Cyril Garcia : Historiquement, la Russie n’a jamais été obsédée par la Méditerranée occidentale : depuis le XVIIIè siècle et pendant la Guerre froide, elle n’a pas eu de stratégie impérialiste et elle a cherché à développer son influence en se trouvant des alliés. Après la guerre en Syrie, les Russes ont tenté en Libye de jouer la carte des militaires. Les Russes voulaient aussi éviter que des bases islamistes se mettent en place dans cette région et menacent la Syrie et le Caucase. De fait, après la guerre de Syrie, les militants de Daesh sont partis se battre en Libye d’où ils auraient également pu menacer le Sahel.  

Quelle est la position de la France, au moment où des pourparlers s’engagent à Tunis, qui font suite au cessez-le-feu du 23 octobre ?

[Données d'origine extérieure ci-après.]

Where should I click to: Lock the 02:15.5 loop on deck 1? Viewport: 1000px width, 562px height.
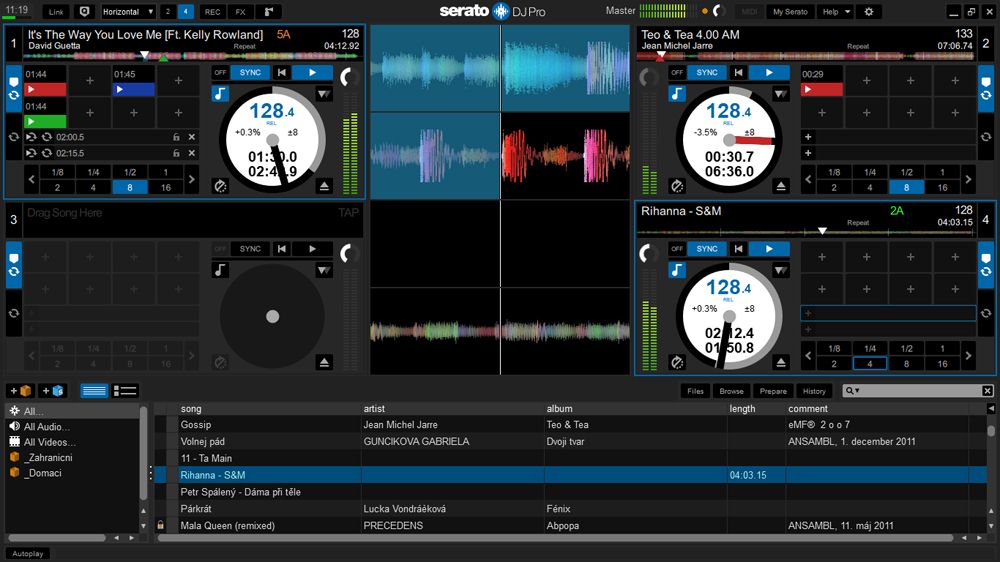pyautogui.click(x=177, y=153)
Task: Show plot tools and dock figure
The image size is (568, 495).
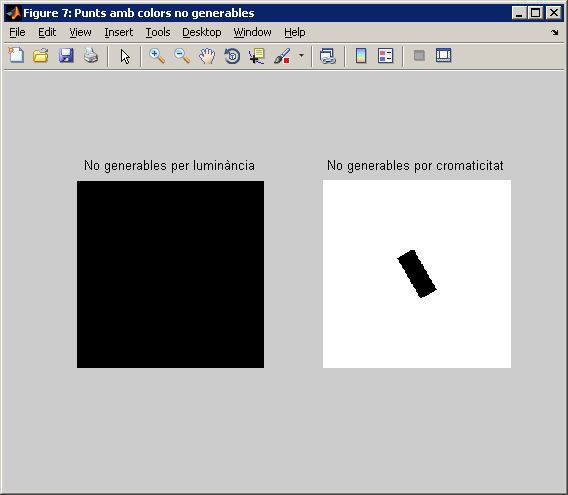Action: pyautogui.click(x=443, y=56)
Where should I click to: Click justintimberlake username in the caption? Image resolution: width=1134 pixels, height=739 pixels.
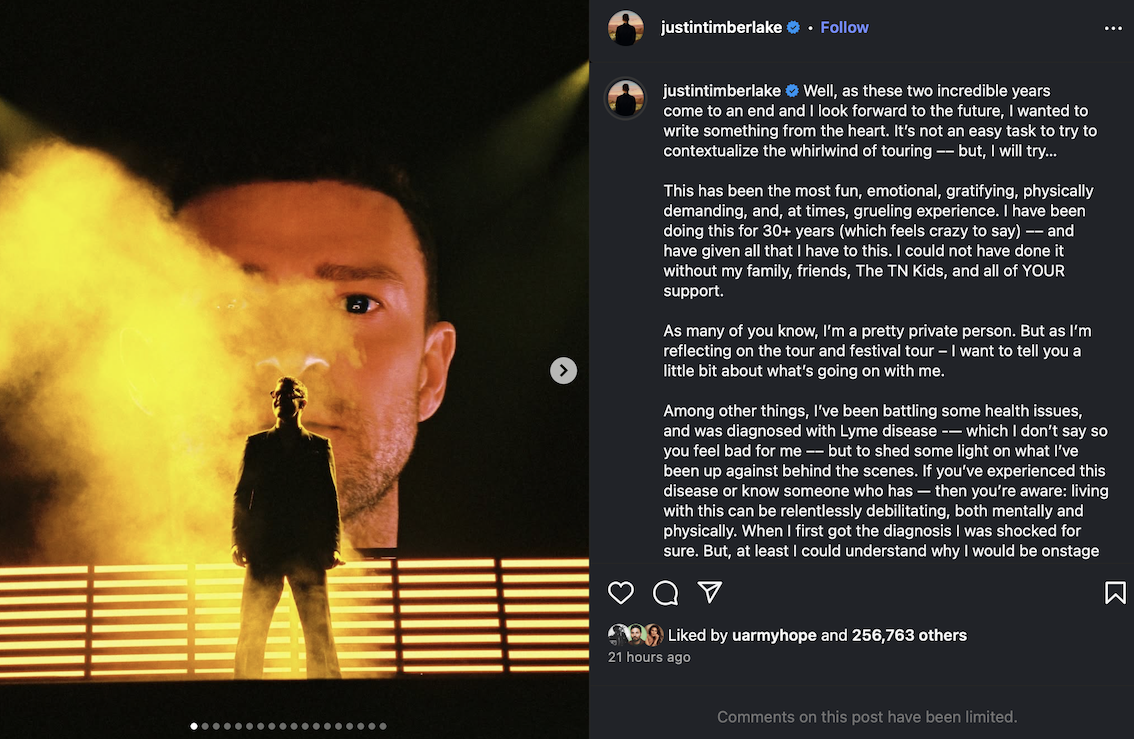[721, 91]
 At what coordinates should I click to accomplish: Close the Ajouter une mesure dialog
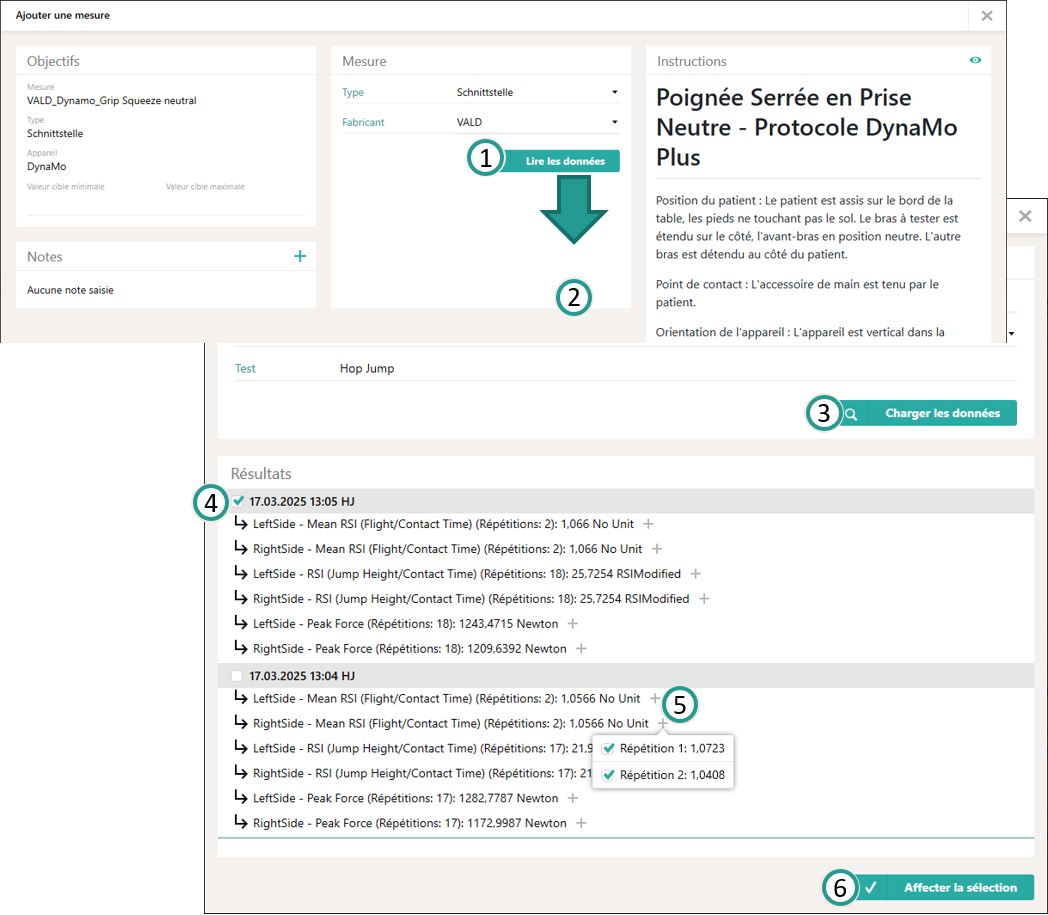[986, 16]
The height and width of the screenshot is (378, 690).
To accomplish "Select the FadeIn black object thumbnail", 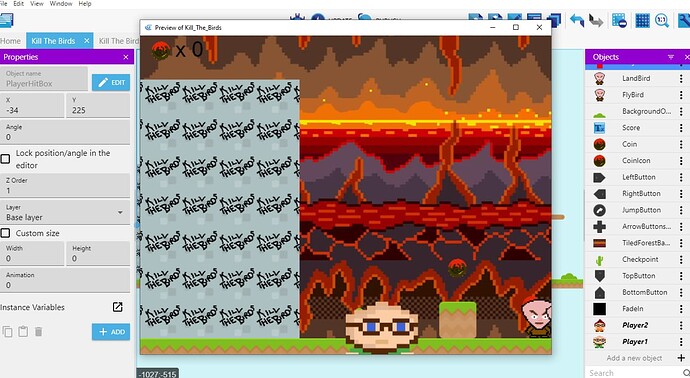I will coord(599,309).
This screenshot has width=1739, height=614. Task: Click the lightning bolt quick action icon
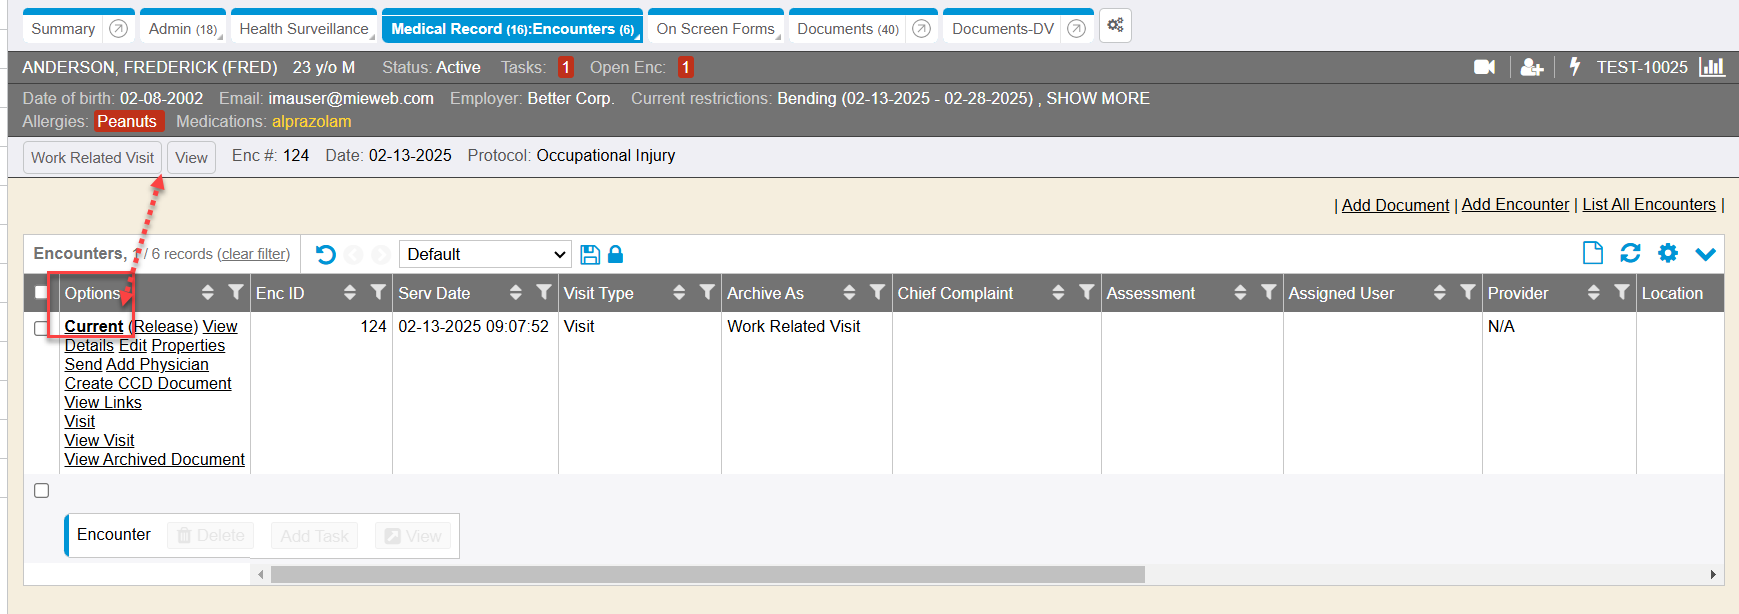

La France, qui porte une grande responsabilité dans la déstabilisation de la Libye en raison de la guerre qu’elle a menée en 2011, était partagée entre le soutien diplomatique au gouvernement de Tripoli et le soutien officieux, par le biais de la DGSE, au maréchal Haftar puisque celui-ci luttait contre les djihadistes. Aujourd’hui, la France soutient les pourparlers de Tunis qui réunissent les représentants du gouvernement de Tripoli et les émissaires du maréchal Haftar, alors que la Turquie critique ces négociations menées par des négociateurs trop faibles au regard des puissances qui interviennent dans le conflit.

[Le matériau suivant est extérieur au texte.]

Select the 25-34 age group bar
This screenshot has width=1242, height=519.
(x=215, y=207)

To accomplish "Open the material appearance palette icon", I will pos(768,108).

La réunion de Tunis n’est pas la seule. Il y a aussi des pourparlers en Egypte entre les cadres militaires des deux parties libyennes mais aussi une réunion à Ghadamès pour trouver des solutions militaires. Tout cela est très flou car il est toujours difficile après une guerre civile d’opérer la réunion des factions militaires dans une même armée.

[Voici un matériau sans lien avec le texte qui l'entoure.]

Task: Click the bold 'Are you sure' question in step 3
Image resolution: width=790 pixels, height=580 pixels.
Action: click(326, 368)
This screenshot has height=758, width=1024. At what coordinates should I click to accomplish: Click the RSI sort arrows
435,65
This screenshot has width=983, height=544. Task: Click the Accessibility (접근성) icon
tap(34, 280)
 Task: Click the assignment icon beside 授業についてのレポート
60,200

Comment voyez-vous l’évolution de ces négociations ?

Cyril Garcia : Ce n’est pas le maréchal Haftar qui dirigera la Libye demain : il a 75 ans et souffre d’un cancer. Le Parlement de Tripoli joue aussi son va-tout dans un pays qui n’a pas d’unité nationale. Cependant, le cessez-le-feu peut être l’amorce d’une solution, à condition que les grands pays cessent d’intervenir dans le conflit, ce qui n’est pas gagné ! La Turquie voit dans la situation actuelle un échec de ses ambitions, la France veut protéger le Sahel, l’Union européenne voudrait éviter que la Libye devienne une autoroute pour les migrants, sans oublier l’Italie, ancienne puissance coloniale, qui défend ses intérêts pétroliers et qui a beaucoup milité à Bruxelles en faveur du soutien à Tripoli. En revanche, l’Arabie saoudite et les Emirats arabes unis, très hostiles aux Frères musulmans, soutiennent le maréchal Haftar et perdraient en influence s’il y avait une union nationale débouchant sur des élections. Enfin, les Etats-Unis, qui ont toujours été présents en Afrique du Nord, Libye comprise, avaient comme la France un pied dans chaque camp et, comme les Russes, ils vont compter les points au fil des négociations avant de choisir leur ligne diplomatique.